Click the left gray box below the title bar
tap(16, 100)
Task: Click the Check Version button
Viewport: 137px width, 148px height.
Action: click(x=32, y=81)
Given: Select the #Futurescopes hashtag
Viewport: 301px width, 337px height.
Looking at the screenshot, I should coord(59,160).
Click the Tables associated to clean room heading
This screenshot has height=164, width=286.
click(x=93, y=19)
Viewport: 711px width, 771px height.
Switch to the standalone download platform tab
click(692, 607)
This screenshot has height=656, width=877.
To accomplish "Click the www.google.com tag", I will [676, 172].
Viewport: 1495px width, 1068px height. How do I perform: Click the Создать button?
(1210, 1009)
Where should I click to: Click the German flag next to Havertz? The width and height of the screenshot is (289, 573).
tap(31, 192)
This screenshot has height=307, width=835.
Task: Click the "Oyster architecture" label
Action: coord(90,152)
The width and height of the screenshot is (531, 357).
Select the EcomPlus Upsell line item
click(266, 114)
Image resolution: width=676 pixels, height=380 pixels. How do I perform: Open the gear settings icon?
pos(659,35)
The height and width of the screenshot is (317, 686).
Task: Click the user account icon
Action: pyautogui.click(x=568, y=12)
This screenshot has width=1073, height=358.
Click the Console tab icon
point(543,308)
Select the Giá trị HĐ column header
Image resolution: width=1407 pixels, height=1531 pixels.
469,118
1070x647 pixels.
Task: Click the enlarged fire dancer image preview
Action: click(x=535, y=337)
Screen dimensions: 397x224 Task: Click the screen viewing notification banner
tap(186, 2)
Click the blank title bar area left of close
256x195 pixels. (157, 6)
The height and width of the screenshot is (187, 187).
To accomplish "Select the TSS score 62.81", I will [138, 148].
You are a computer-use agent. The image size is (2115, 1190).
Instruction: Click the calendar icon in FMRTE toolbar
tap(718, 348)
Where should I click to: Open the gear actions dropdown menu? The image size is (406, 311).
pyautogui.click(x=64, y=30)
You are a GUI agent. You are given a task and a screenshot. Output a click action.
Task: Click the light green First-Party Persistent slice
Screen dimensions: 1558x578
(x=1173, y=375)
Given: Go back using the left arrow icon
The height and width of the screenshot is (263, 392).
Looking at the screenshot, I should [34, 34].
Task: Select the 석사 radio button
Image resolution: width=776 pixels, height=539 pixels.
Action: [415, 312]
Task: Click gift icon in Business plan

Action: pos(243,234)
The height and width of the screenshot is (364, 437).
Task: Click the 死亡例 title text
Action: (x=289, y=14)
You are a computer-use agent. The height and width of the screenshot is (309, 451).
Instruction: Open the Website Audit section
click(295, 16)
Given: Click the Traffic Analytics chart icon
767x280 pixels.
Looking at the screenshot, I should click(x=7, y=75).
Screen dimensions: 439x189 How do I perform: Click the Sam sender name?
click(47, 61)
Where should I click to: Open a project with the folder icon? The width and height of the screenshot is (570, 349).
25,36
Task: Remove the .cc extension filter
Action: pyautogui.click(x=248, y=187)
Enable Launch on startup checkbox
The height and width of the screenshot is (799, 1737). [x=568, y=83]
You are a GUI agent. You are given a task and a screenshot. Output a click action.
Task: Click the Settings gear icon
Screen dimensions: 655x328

__Task brief__.
Check every line of the entries above, and copy those that carry the string "will".

__Your solution__.
To accomplish "Click the www.google.com tag", I will [676, 172].
To accomplish "Select the TSS score 62.81", I will [138, 148].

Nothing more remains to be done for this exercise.